Polecane

Ryszard Kapuściński: Inspekcje robotniczo-chłopskie

W 1920 r. w Rosji sowieckiej powołano inspekcje robotniczo-chłopskie, które miały za zadanie m.in. wyłapywać dostawców towarów zawyżających ceny. Idąc tym przykładem, w grudniu 1981 r. Biuro Polityczne KC PZPR powołało Inspekcję Robotniczo-Chłopską, której funkcjonariusze rekrutowali się w większości z tych aparatczyków PZPR, którzy pragnęli szybko zarobić na łapówkach. I tak to jakoś funkcjonowało do 1989 r.
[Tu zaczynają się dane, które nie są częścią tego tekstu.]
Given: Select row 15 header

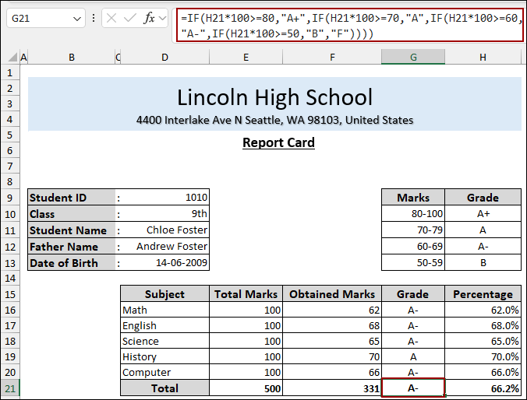Looking at the screenshot, I should [x=10, y=294].
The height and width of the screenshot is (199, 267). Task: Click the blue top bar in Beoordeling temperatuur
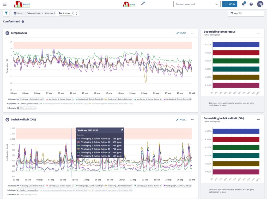235,45
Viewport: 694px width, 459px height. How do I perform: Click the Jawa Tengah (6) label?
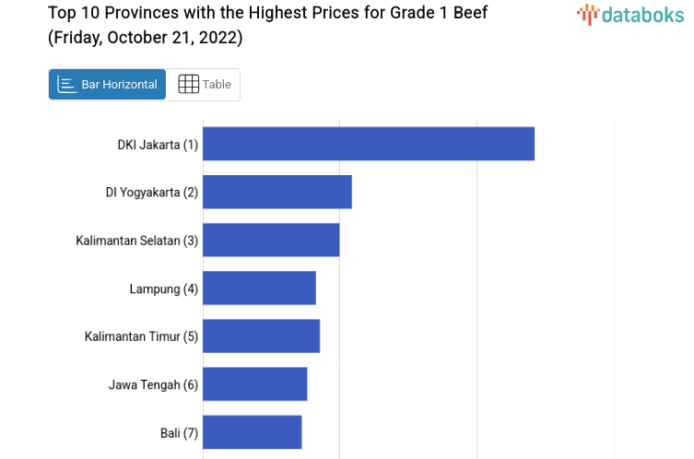[x=153, y=384]
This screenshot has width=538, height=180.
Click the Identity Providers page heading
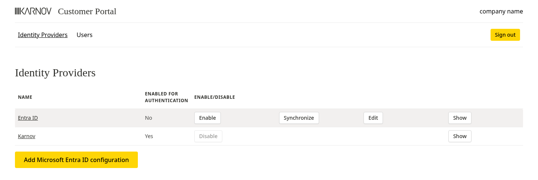[x=55, y=73]
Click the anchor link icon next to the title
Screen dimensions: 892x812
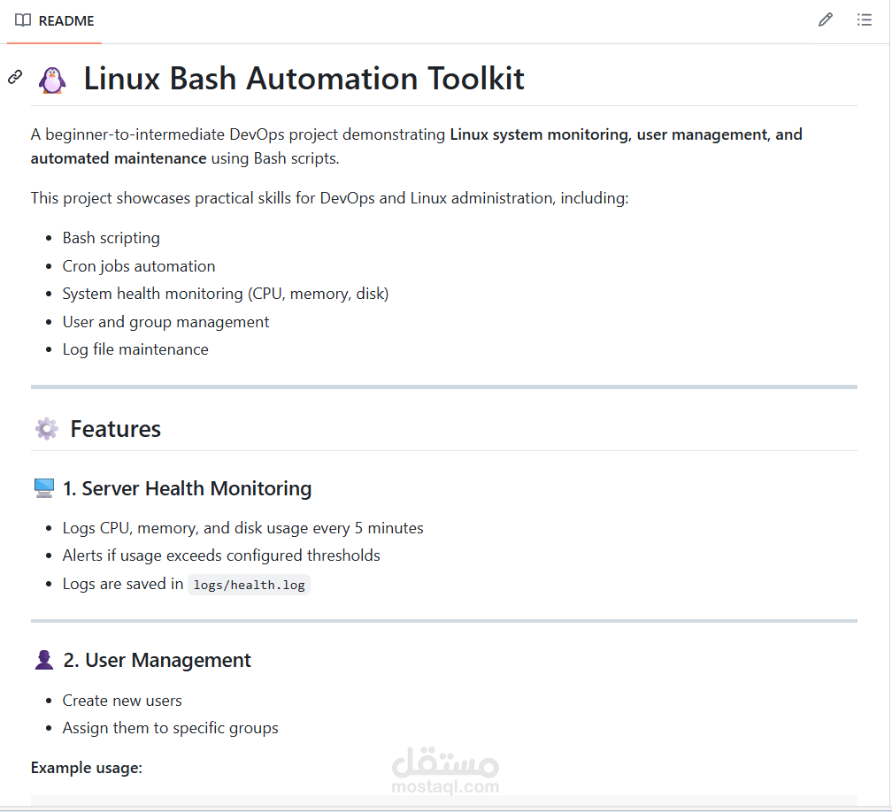tap(14, 78)
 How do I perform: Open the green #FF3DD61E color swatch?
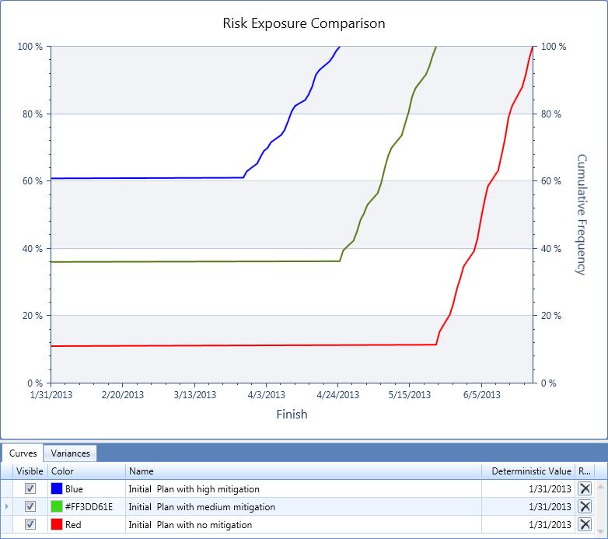click(56, 506)
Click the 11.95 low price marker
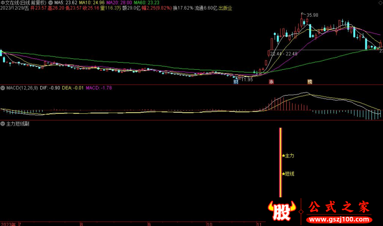The height and width of the screenshot is (226, 383). pyautogui.click(x=247, y=79)
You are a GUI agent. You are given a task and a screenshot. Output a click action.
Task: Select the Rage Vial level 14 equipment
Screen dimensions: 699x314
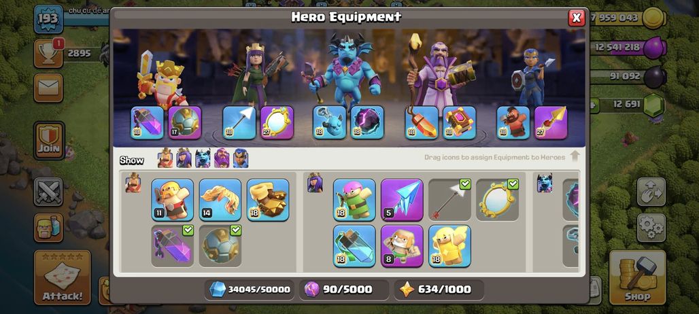pos(220,200)
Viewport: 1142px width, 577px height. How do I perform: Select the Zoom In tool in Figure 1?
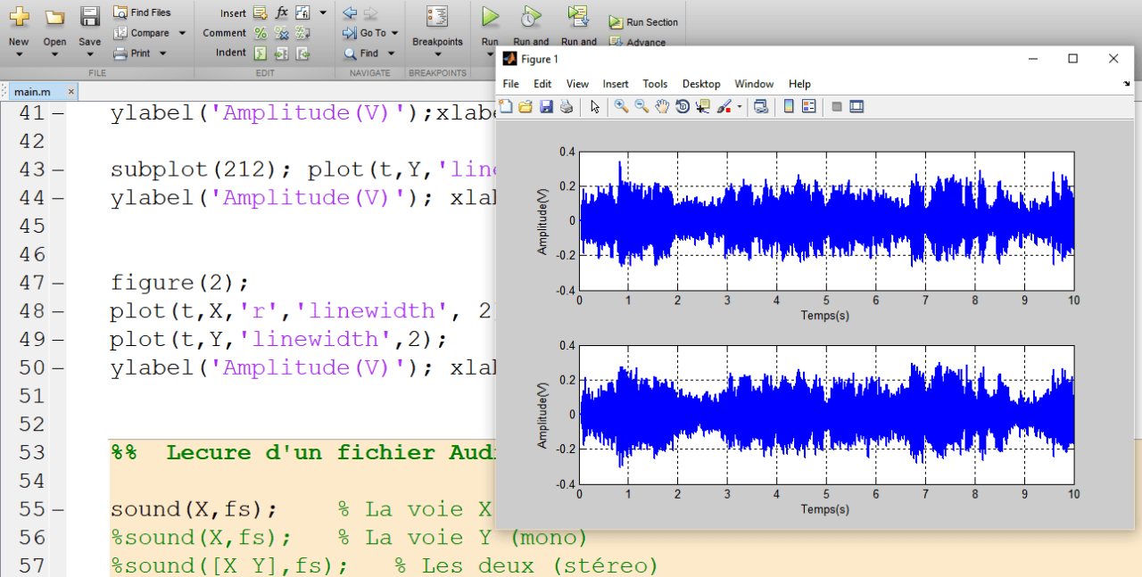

Przypomniałem sobie o tym, kiedy na każdym kanale telewizyjnym zaczęła się ukazywać twarz mojego ulubionego posła z PO-KO, Krzysztofa Brejzy. Zacząłem z wielką uwagą słuchać tego, co mówi ten mąż opatrznościowy, a on starał się mi przekazać, że „drożyzna dobija portfele Polaków”. W pierwszej chwili pomyślałem, że czegoś nie zrozumiałem, pogłośniłem swój telewizor i z przerażeniem dowiedziałem się, że w ciągu ostatnich czterech lat chleb podrożał o 1 zł (z 2 do 3 zł), a np. jaja o 2 zł (z 5 do 7 zł za 10 sztuk). Tego się nie spodziewałem! Dlatego natychmiast żądam powołania nowej IRCh-y, która trójkami będzie sprawdzała ceny na bazarach. Przykład powinni dać Barbara Nowacka, Krzysztof Brejza i Bartosz Arłukowicz.